友野詳氏: ただひたすら自分の中に何かが降りてくるのを、指を動かしながら待つ。何か別のことを書いていると、フッとおりてくる瞬間がある。でもその瞬間というのは、書いている時ではなく、トイレに行ったり、お風呂に入ったり、行きつけの鍼灸の先生のところで針を打ってもらっている時だったりするんですが、そこで間をおいたら忘れてしまうアイディアはたいしたことがない。覚えていられるアイディアがいいアイディアだと僕は思っています。書いている時には細かい設定はなく、漠然と人型が動いている感じで、イラストレーターさんの絵が仕上がり、キャラクターデザインがあがることでイメージが上書きされて、クリアになっていきます。書いている途中は、どちらかというと実写的なイメージを持っている方が多いです。特にエンターテイメントやコメディーものだと、自分の脳内で、1人でRPGを遊んでいるような状態で、それにより流れや展開を作っていくのです。少し独特な書き方かもしれませんね。ただ、つまずいたりすることもありますよ。ここに何か1つネタが、つまらないダジャレが欲しいと思った時に、それを考えるのに丸二日ぐらいかかったりもします。

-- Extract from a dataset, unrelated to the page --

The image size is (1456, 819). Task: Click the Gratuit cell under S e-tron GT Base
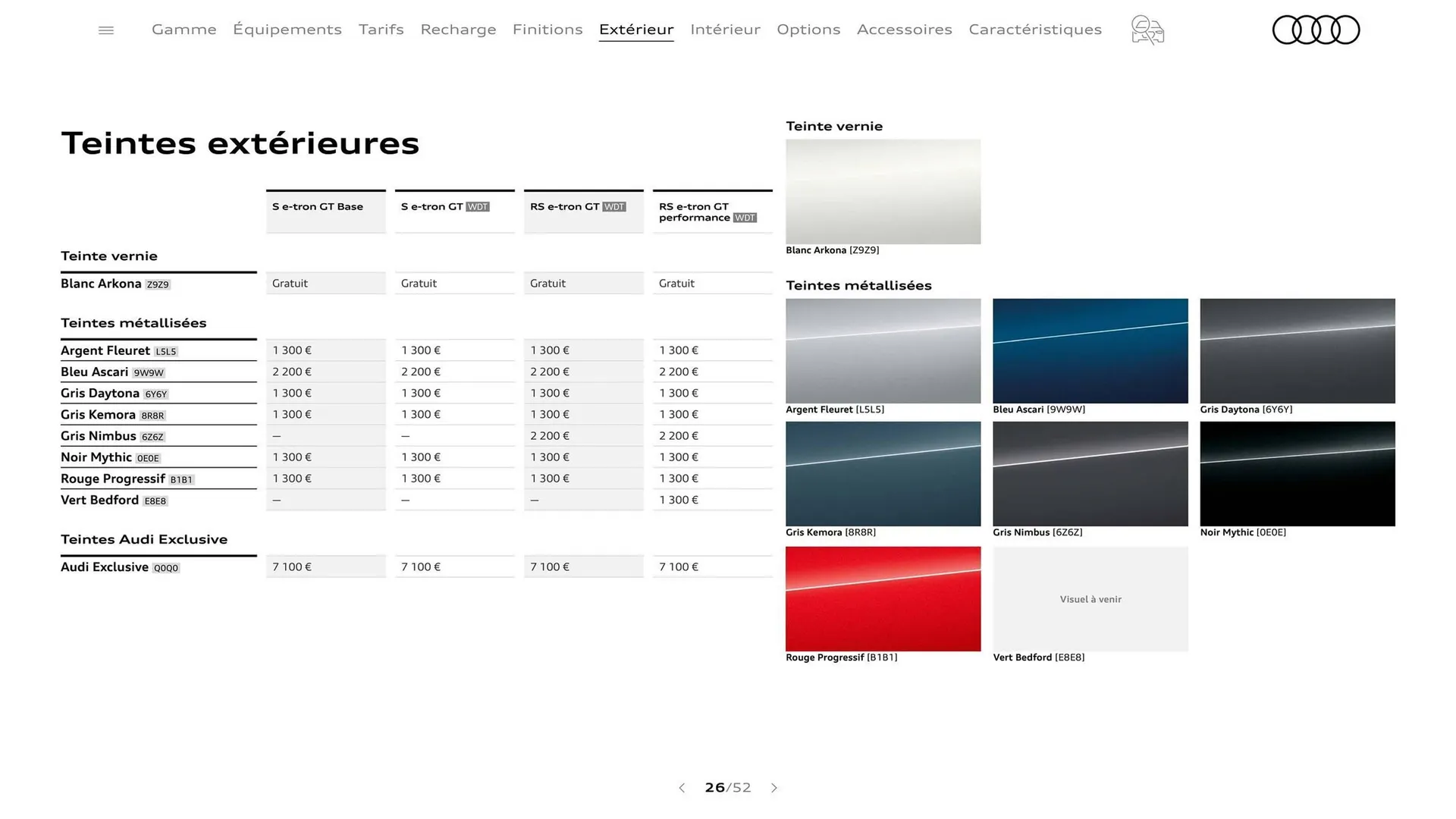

――その中で、編集者はどのような役割になるのでしょう。
友野詳氏: ぼくは褒められて伸びるタイプなので(笑)、のせてくれる編集さんだと助かります。「これもいいですが、こうするともっと良いと思うんですけど…」といった感じに、のせるのがうまい方。もちろん、それぞれ仕事のやり方はありますが、できれば「イイね、イイね!」と、もち上げてほしい(笑)。でも、のせるだけで手綱を取ってくれないと、暴走してエラいことになります。編集者と2人だけで盛り上がって、読者が置いてけぼりではいけませんからね。
――読者からの声、も大切ですね。
友野詳氏: 最近、電子書籍関連の要望も多く出ています。ただ“めくる”だけではなく、行きつ戻りつを楽にできるようにならないと、ゲーム分野としては厳しいですね。特にテーブルトークRPGのルールなどは、どんどんデータ量が増えていきますから。ゲームブックの次にデジタルなノベルゲームができて、それがさらに進化した形も、今後、出てくる可能性はあると思います。電子書籍のインタラクティブ性、扱いやすさが進化していくことで、全く新しい可能性が出てくるんじゃないかと思っています。以前、何度か新作や家庭のゲームブックを電子書籍で配信したこともあったのですが、「遊びづらい」というのが印象で、今後の技術革新に期待をしたいですね。
生き続けるキャラクターたち
――作品を通して読者にどんなメッセージを伝えたいですか。
友野詳氏: 作品の世界観を細かく作りこむ方なので、一つのエピソード、物語が終わってもキャラクターたちは死にません。読者が思い出してくれる限り、彼らの人生は続いていくし、どこかで元気で過ごしています。読者に「あいつ、元気かな?」と思ってもらえるような、読者の身近な、隣人のようなキャラクターたちを送り出していければと思っています。今後様々な発表形式になっても、そういった作品は変わらず作っていきたいですね。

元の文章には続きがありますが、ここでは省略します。